Plus de 30 000 demandeurs d’asile africains, entrés clandestinement en Israël, ont manifesté, ce dimanche 5 décembre, à Tel-Aviv pour réclamer un statut de réfugié.

Rassemblés sur la place Yizhak Rabin, « plus de 30 000 manifestants ont défilé dans le calme à Tel-Aviv » ce dimanche, a déclaré à l’AFP une porte-parole de la police. Ces demandeurs d’asile africains entrés clandestinement en Israël dénoncent le refus des autorités israéliennes d’examiner leurs demandes de statut de réfugié. Ils ont également exprimé leur colère face au placement en rétention de centaines d’entre eux.

« Nous sommes tous des réfugiés ! Oui à la liberté, non à la prison », scandaient-ils en anglais, soutenus par des militants israéliens et brandissant des drapeaux érythréens et éthiopiens. Par la suite, il y eut beaucoup de discours à l’issue desquels, une grève de trois jours sur leurs lieux de travail a également été décrétée par les migrants africains, particulièrement employés dans la restauration et l’hôtellerie.

« Nous avons fui des persécutions, des dictatures, des guerres civiles, des génocides. Le gouvernement israélien doit étudier nos demandes d’asile et nous traiter comme des êtres humains (…). Au lieu de nous considérer comme des réfugiés, le gouvernement israélien nous traite comme des criminels », a déclaré à l’AFP un Erythréen entré clandestinement en Israël il y a déjà quatre ans.

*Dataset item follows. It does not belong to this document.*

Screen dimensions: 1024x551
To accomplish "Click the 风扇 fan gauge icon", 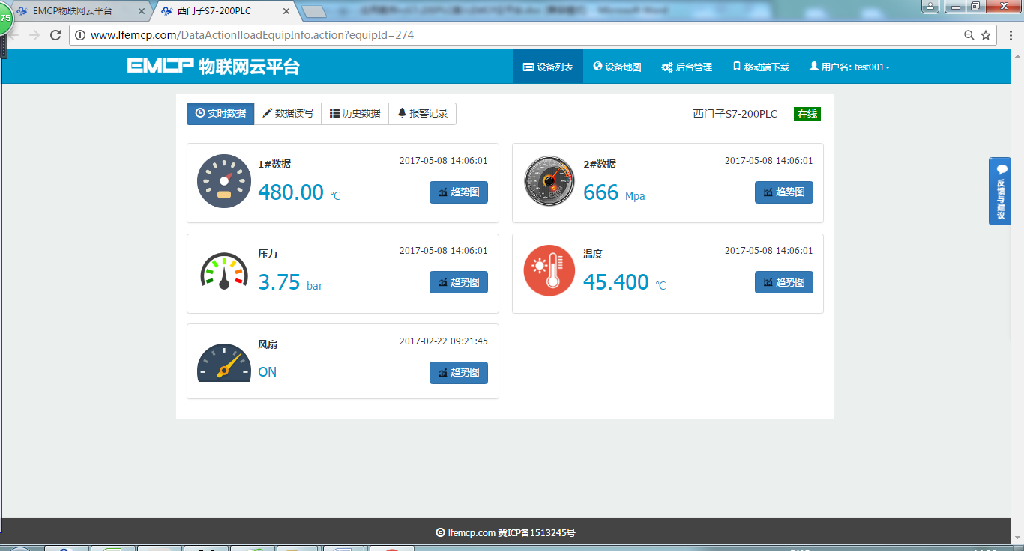I will click(223, 363).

Il faut noter que le 10 décembre dernier, une loi a été votée, permettant le placement en rétention, d’une durée allant jusqu’à un an, des immigrés clandestins, sans procès. Le même mois, un centre de rétention surnommé Holot a été ouvert dans le sud d’Israël. Les occupants sont libres la journée mais doivent tout de même venir pointer trois fois par jour et y passer la nuit. Selon une estimation des autorités israéliennes rapportée par l’AFP, 60 000 migrants africains seraient entrés clandestinement en Israël.

En 2013, Israël a achevé la construction d’une clôture électronique le long des 230 km de frontière avec l’Egypte, permettant de mettre fin au nombre d’entrées illégales.